D'abord et avant tout les promoteurs de l'Euro, qui ont imposé à l'échelle continentale une devise surévaluée, gérée avec des objectifs (affichés) de pur rigorisme monétaire. Naturellement, une grande partie des économies européennes ne pouvait résister à pareil handicap de compétitivité. Pour adoucir les plaies économiques qu'il engendrait, les gouvernements concernés se sont laissés aller aux joies des déficits. D'autant plus aisément que la solidité de l'Euro permettait d'emprunter et facilitait la distribution de crédit par tout le secteur bancaire.

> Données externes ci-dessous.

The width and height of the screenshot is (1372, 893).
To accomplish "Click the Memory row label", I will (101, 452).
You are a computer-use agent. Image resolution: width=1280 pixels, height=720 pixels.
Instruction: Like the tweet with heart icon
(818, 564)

Il y avait bien sûr le garde-fou des fameux "critères de Maastricht". Mais c'était un épouvantail qui ne faisait peur à personne. Les "grands" pays, comme la France par exemple, pouvaient s'asseoir dessus et obtenir le report indéfini de l'échéance à laquelle ils devaient respecter ces fausses tables de la loi. Les "petits" pays n'avaient pas envie d'être les dindons de la farce et certains, comme la Grèce mais ce n'est pas la seule, ont manipulé comptes et statistiques pour dissimuler la dérive de leur situation et continuer à s'endetter massivement.

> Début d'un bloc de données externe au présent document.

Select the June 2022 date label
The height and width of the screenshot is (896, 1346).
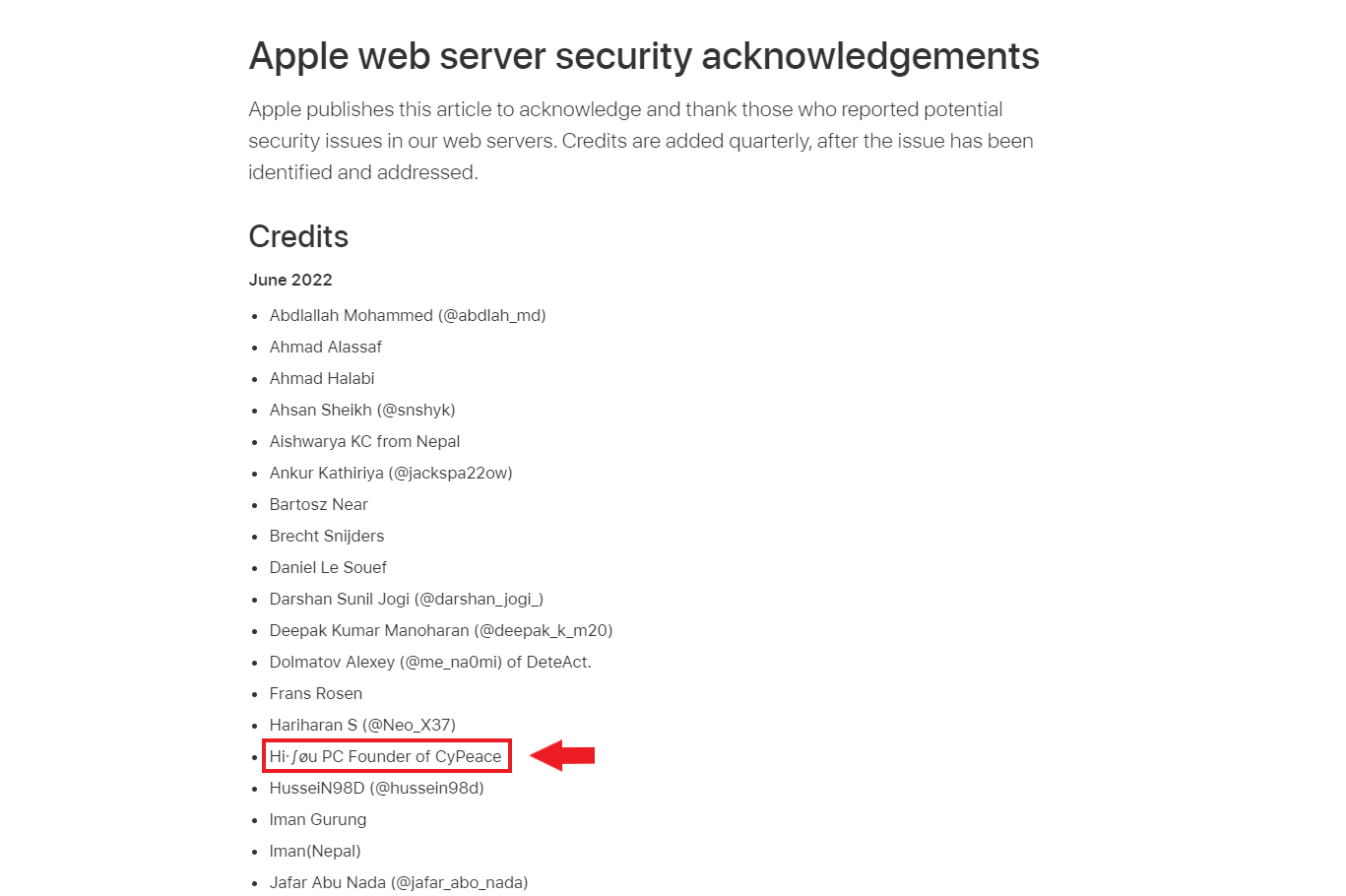(290, 280)
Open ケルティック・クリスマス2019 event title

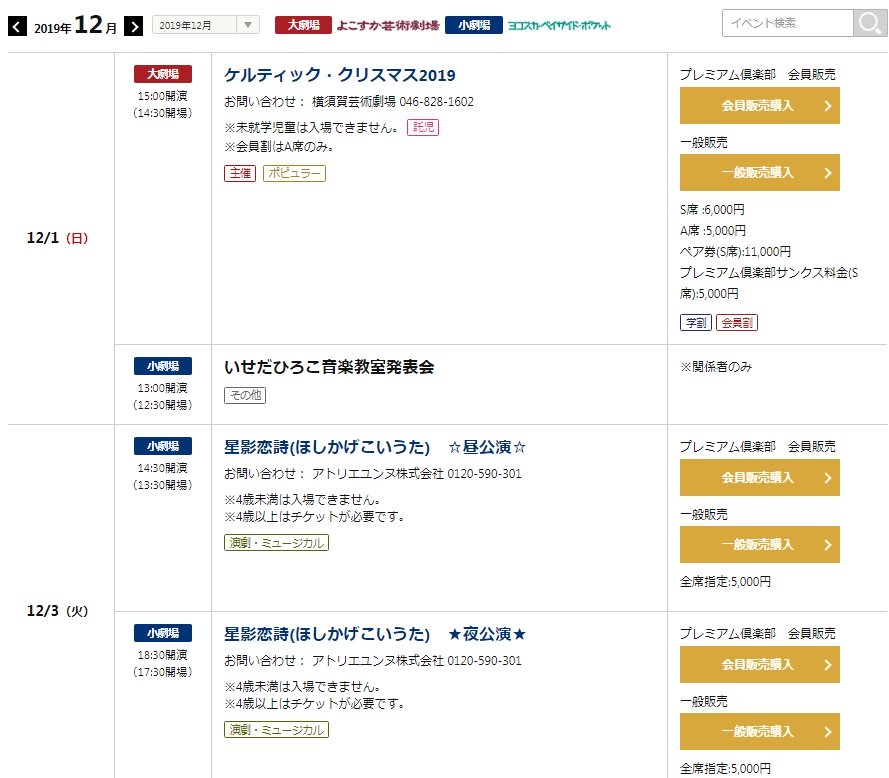coord(340,75)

Les populations concernées n'avaient pas que des motifs de se plaindre. Certes, le chômage touchait celles et ceux qui travaillent dans les industries laminées par la mondialisation mais, globalement, la croissance se poursuivait, tout un chacun bénéficiait de prix à la consommation réduits grâce aux importations et l'Etat était là pour distribuer les aides et les secours aux plus fragilisés.
En Grèce, un mode de vie qui permet à une grande partie de la population de partir tôt à la retraite, d'avoir un appréciable temps libre, de payer peu d'impôts et, pour ceux qui le souhaitent, de travailler au noir, se révélait bien agréable dans ce magnifique pays. Voir les Grecs défiler en vitupérant le capitalisme est donc assez amusant, il faut bien le dire. Ils font penser aux chapardeurs qui cherchent à justifier leurs vols à l'étalage en expliquant qu'on les avaient provoqués en leur mettant sous le nez toutes ces marchandises ! Il n'en reste pas moins qu'ils avaient été poussés à agir ainsi par la malformation congénitale de l'Euro.

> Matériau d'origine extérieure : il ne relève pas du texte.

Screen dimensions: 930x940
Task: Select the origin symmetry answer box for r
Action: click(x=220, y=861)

Parallèlement, les banquiers, ces affreux, sont la cible de critiques gauchistes, reprises par des gouvernements à la recherche de boucs-émissaires. Il est vrai que beaucoup d'entre eux n'ont pas été suffisamment sélectifs dans la distribution de crédits. Mais, avec des Etats et des banques centrales qui leur faisaient les gros yeux s'ils ne prêtaient pas assez, leur complaisance a des excuses. En tous cas, les voir vilipendés aujourd'hui comme strangulant des pauvres peuples est assez plaisant. Si les traders et les analystes financiers ont fini par tirer la sonnette d'alarme, c'est simplement pour protéger les prêteurs et les actionnaires. Ils n'ont fait - enfin ! - que leur métier.
Bref, dans ce crime de l'Acropolis-Express, tout le monde est un peu coupable. Pour s'en sortir, il faut donc que tout le monde fasse amende honorable et rectifie sa part d'erreurs. On n'en prend pas le chemin.
Les Eurocrates et les gouvernements devraient - c'est urgent - cesser de chanter la rengaine de l'Euro fort et arrêter de déclarer à tout bout de champ que la vile spéculation contre la devise européenne sera vaincue. Aujourd'hui, l'Euro est l'ennemi de l'Europe, un boulet qui l'entraîne vers le fond. Plus l'Euro baissera, mieux nos économies se porteront et la seule situation à même de rassurer à terme les investisseurs sur l'avenir économique de l'Europe est que ce carcan soit assoupli. Si les Eurocrates persistent dans cette erreur, l'Union européenne explosera. L'objectif de retour à une parité d'un Euro pour un Dollar devrait être affiché et claironné plutôt que considéré comme une apocalypse.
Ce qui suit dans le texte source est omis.